Allay Therapeutics has exited stealth armed with clinical pain data, cash from backers including NEA and plans to move its lead candidate into phase 2b this year.
The lead candidate, ATX-101, consists of the well-established intracellular sodium ion channel blocker bupivacaine and a bioresorbable polymer. When implanted during total knee replacement surgery, the candidate is designed to release half of the suspended bupivacaine over the first few days to allay breakthrough pain and then issue less and less of the painkiller as the patient recovers.
Allay now has clinical data from a 22-patient phase 1b/2a trial to back up its belief in the approach. In describing the data, Allay focused on the patients who received 1,500 mg of ATX-101, the highest dose used in the trial.
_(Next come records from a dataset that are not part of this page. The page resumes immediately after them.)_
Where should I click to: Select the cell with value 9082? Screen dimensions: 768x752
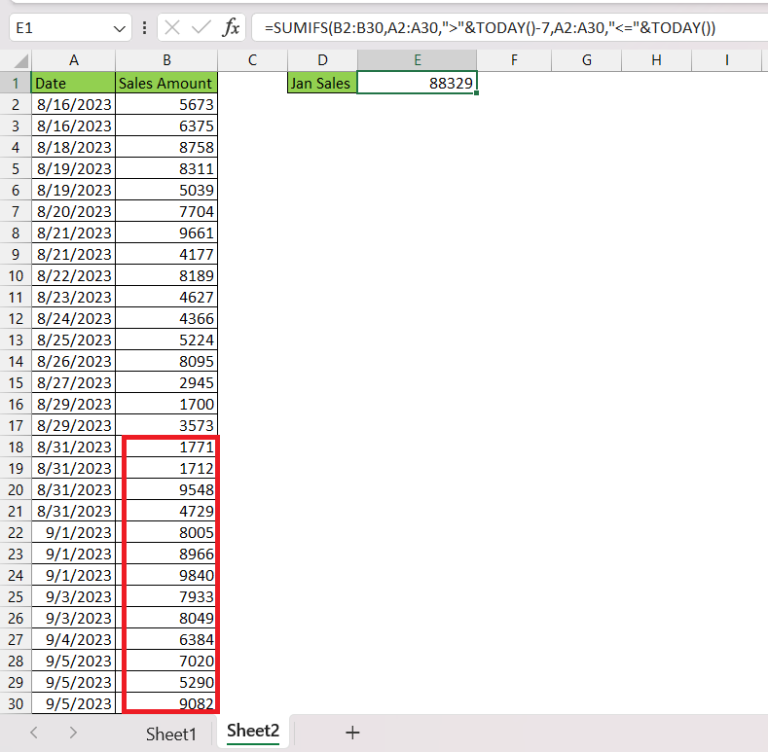click(x=168, y=703)
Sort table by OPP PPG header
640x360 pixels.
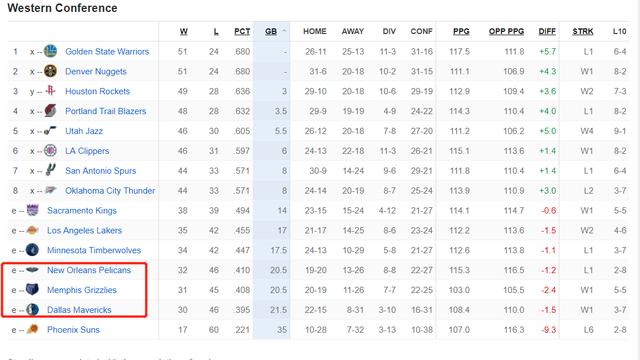507,31
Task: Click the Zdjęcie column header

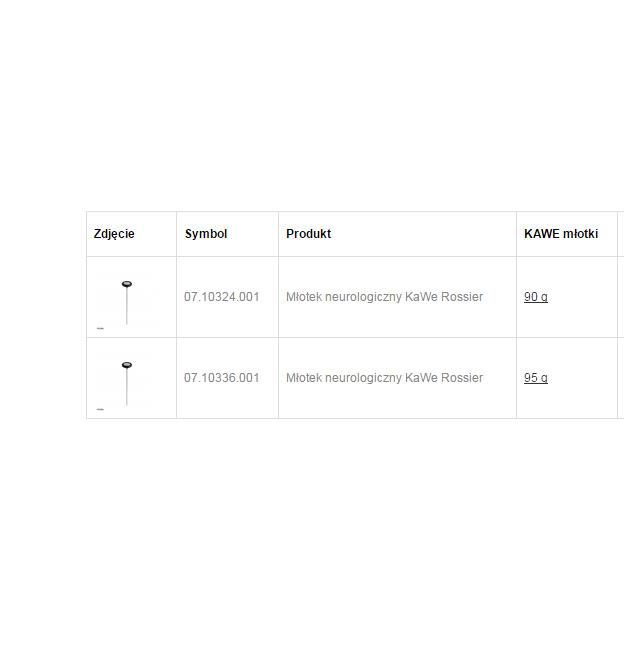Action: (114, 234)
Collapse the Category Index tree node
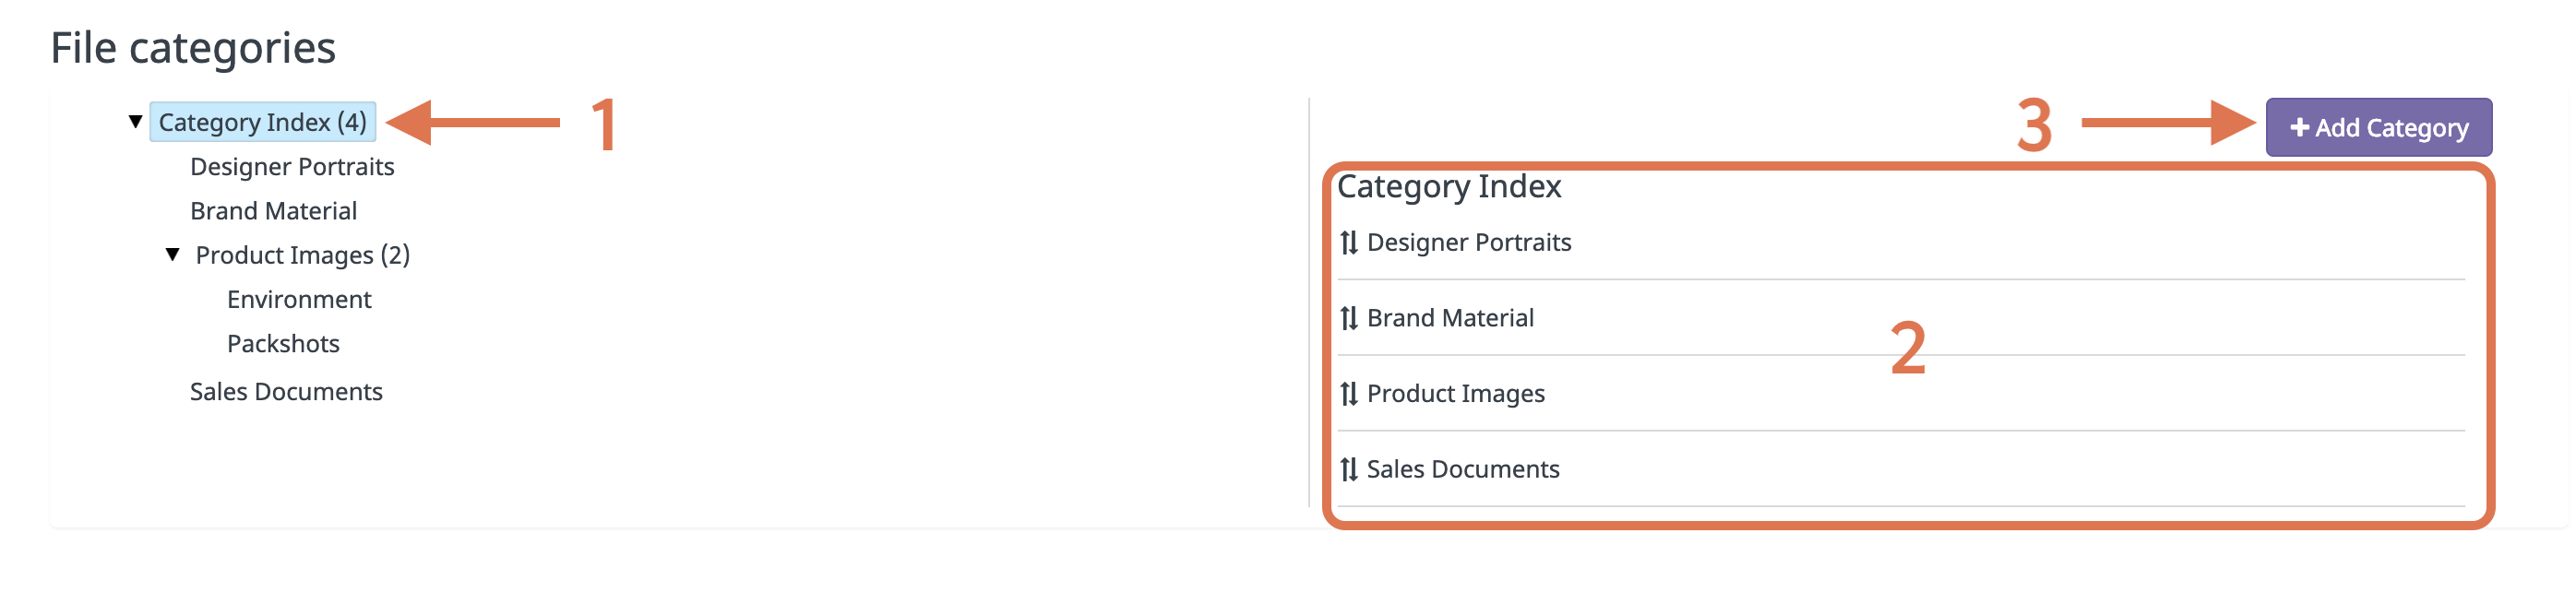This screenshot has height=592, width=2576. point(135,122)
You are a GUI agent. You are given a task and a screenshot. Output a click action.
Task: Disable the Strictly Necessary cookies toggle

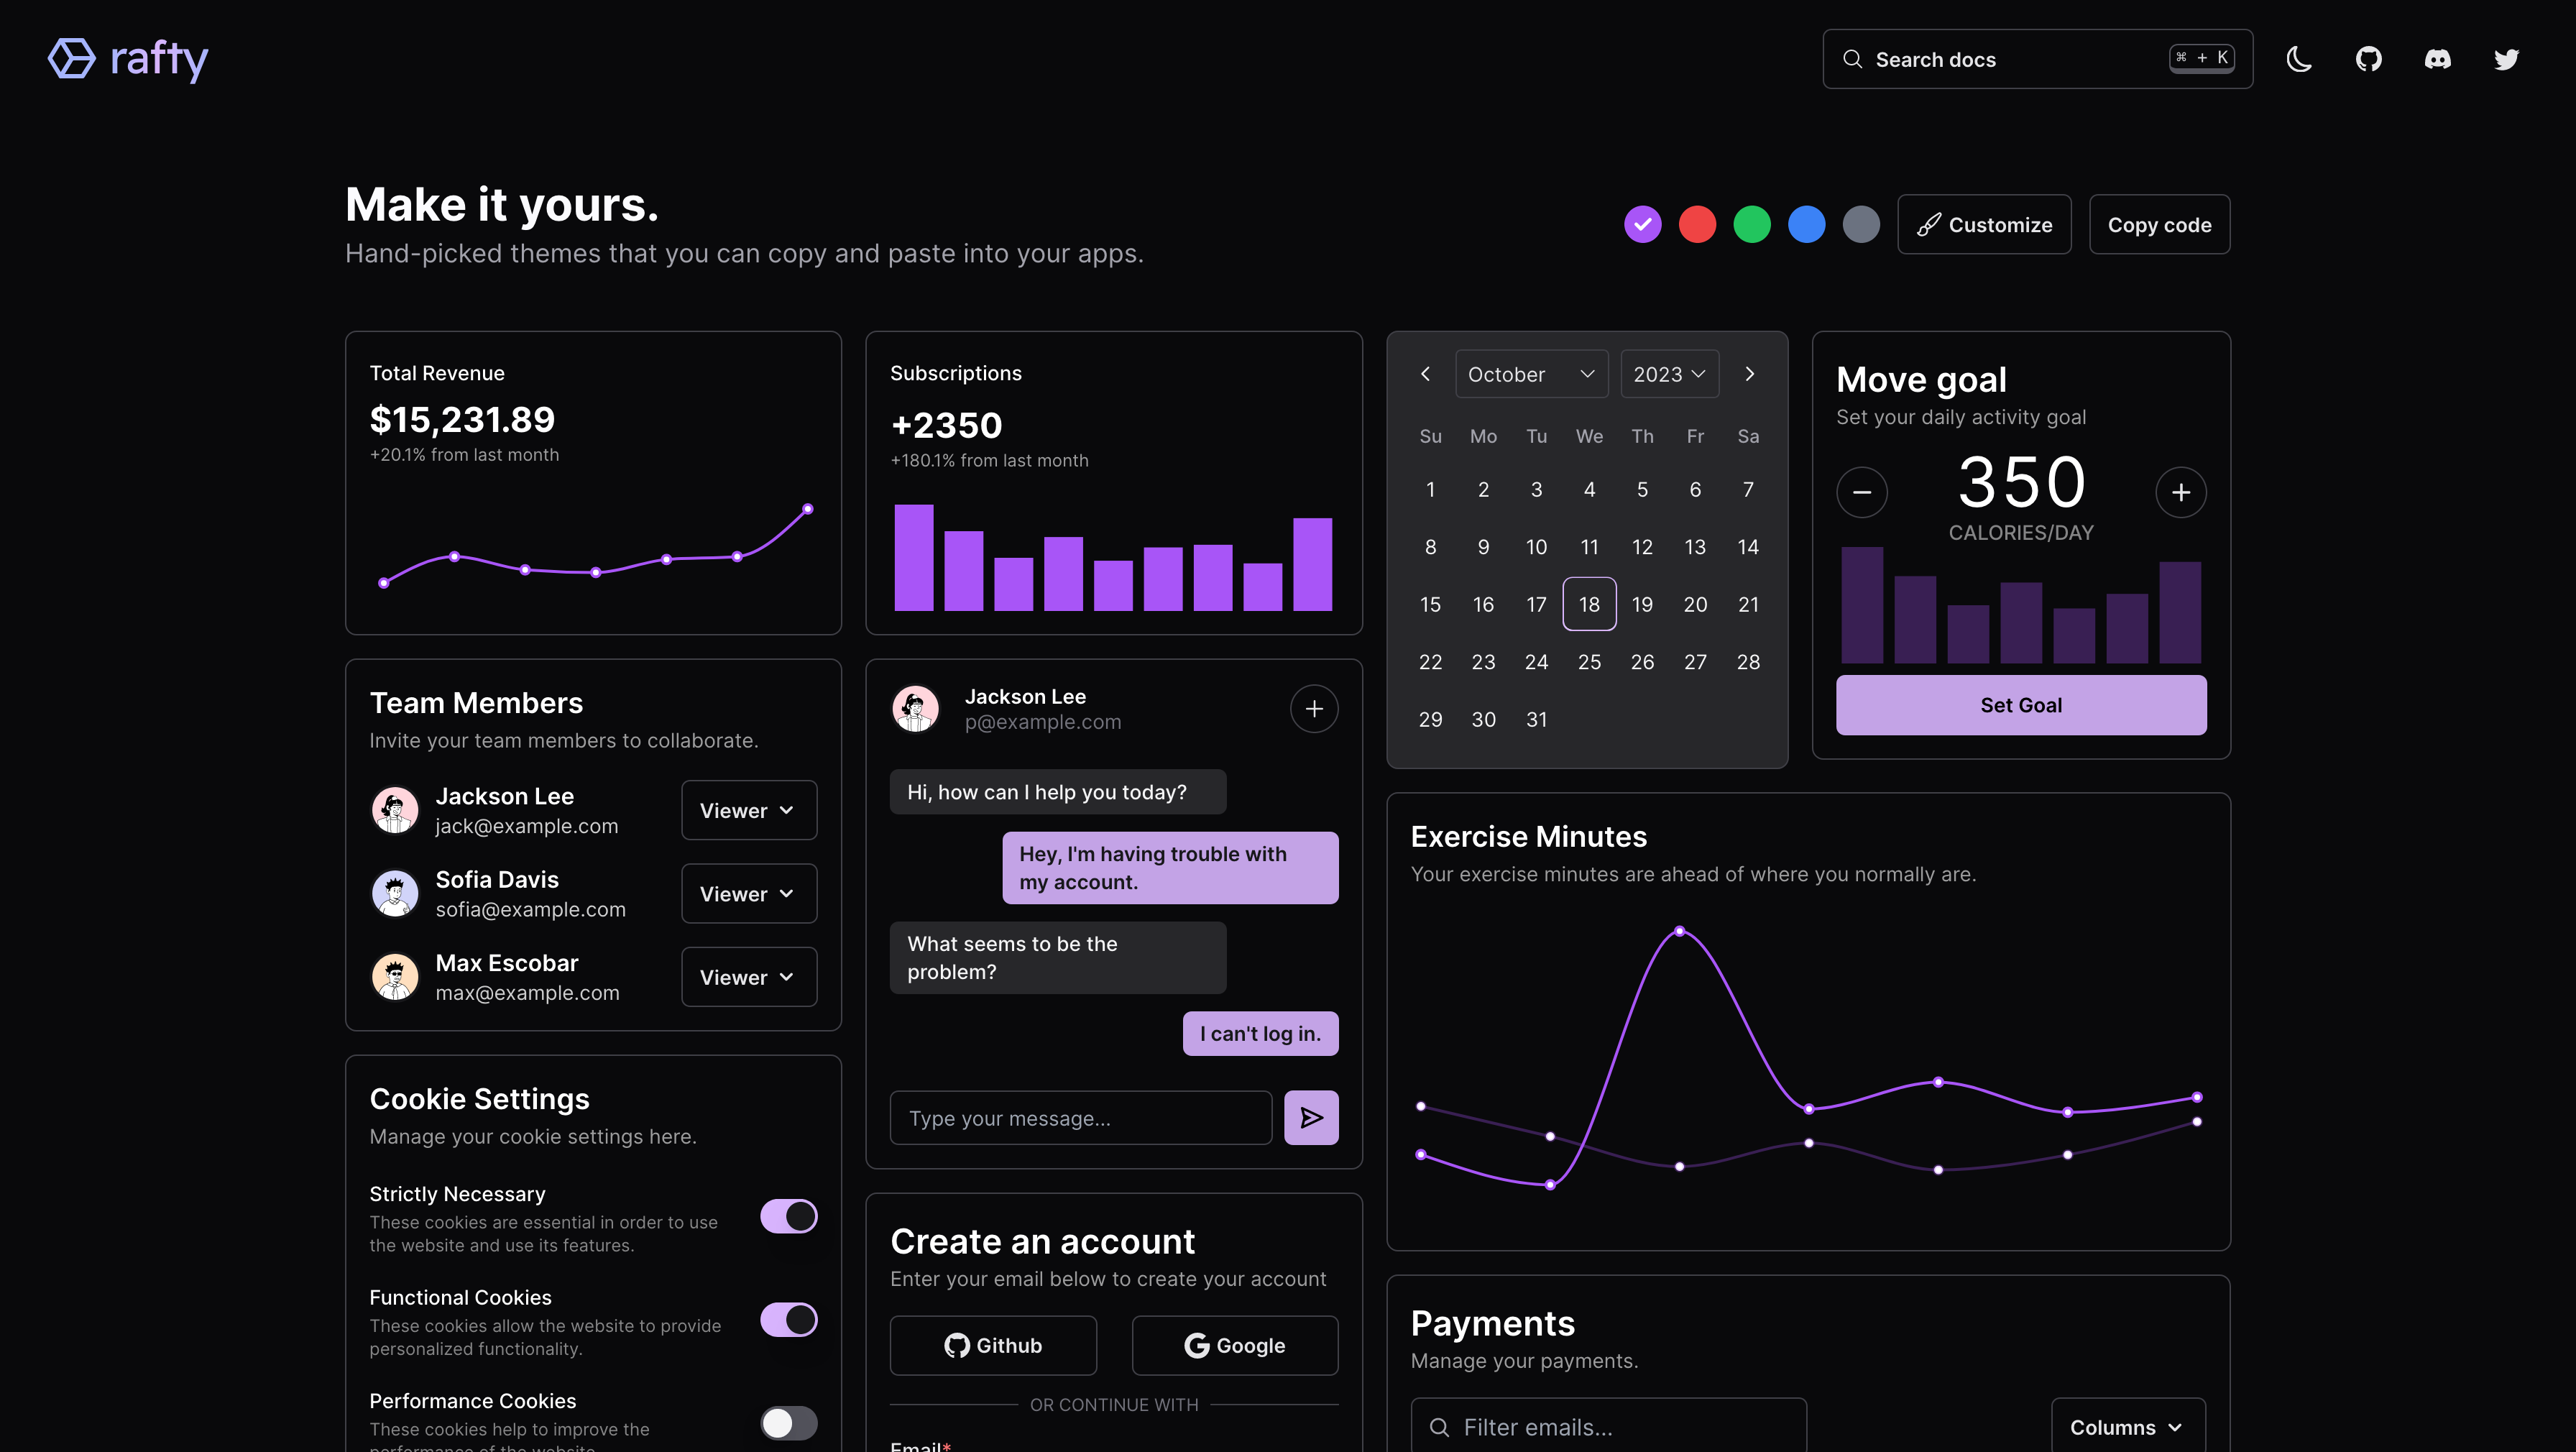point(789,1216)
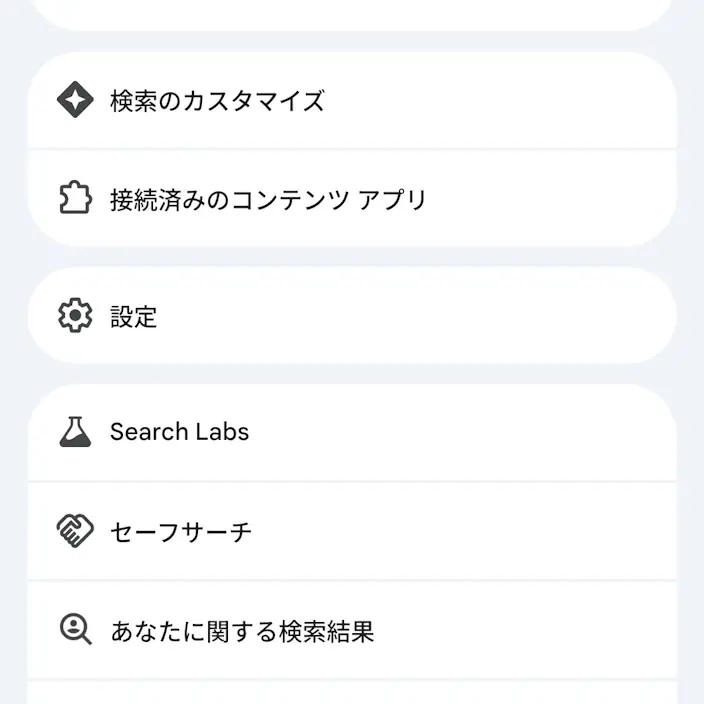Viewport: 704px width, 704px height.
Task: Tap the partially visible card at top
Action: [352, 13]
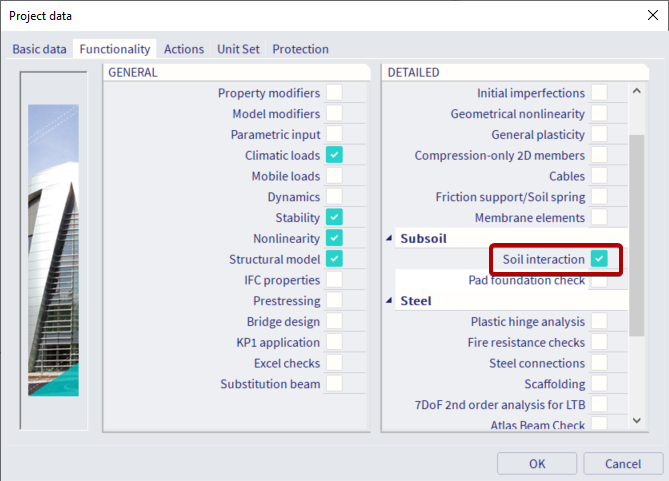The height and width of the screenshot is (481, 669).
Task: Collapse the Steel group
Action: tap(389, 300)
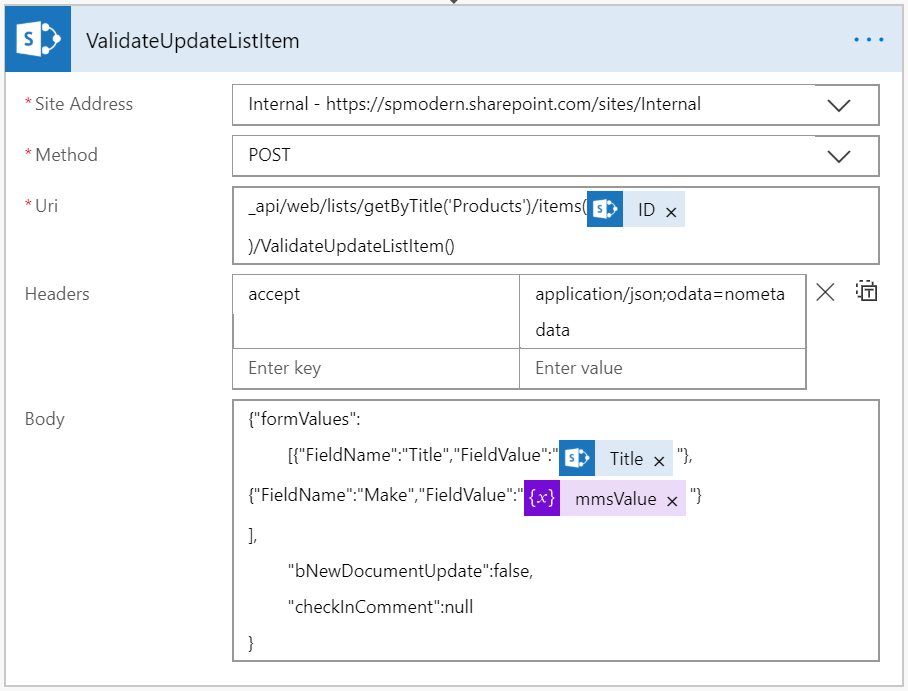The image size is (908, 691).
Task: Click the SharePoint icon on Title token
Action: tap(577, 458)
While the trial lacked a control arm, Allay calculated patients on 1,500 mg of ATX-101 used “between half to two-thirds less opioids than a typical [total knee arthroplasty] patient.” Eighty percent of the patients were off opioids by Day 14. Based on the published literature, Allay would expect half of people treated with standard of care to be off opioids by that time.
Allay also said ATX-101 significantly outperformed standard of care in terms of the duration and magnitude of effect. However, the statement lacks the numbers and is again based on comparison to historical controls.
Armed with the data, Allay is now planning more rigorous tests of the performance of ATX-101. The biotech plans to start a phase 2b study this year with a view to being in a position to file for approval from the FDA in 2024.
Allay has reached this point with the support of The Foundry incubator and Lightstone Ventures’ Singapore fund, which founded it in 2017, as well as investors that participated in the NEA-led $25 million series B in 2019. Between those two events, Allay bought Orchid Medical for its polymer technology.
The bioresorbable polymer is central to Allay’s strategy. Using the polymer, Allay plans to tailor the local release of validated painkillers to the pain trajectories of different patient populations and, in doing so, reduce the need for systemic opioids.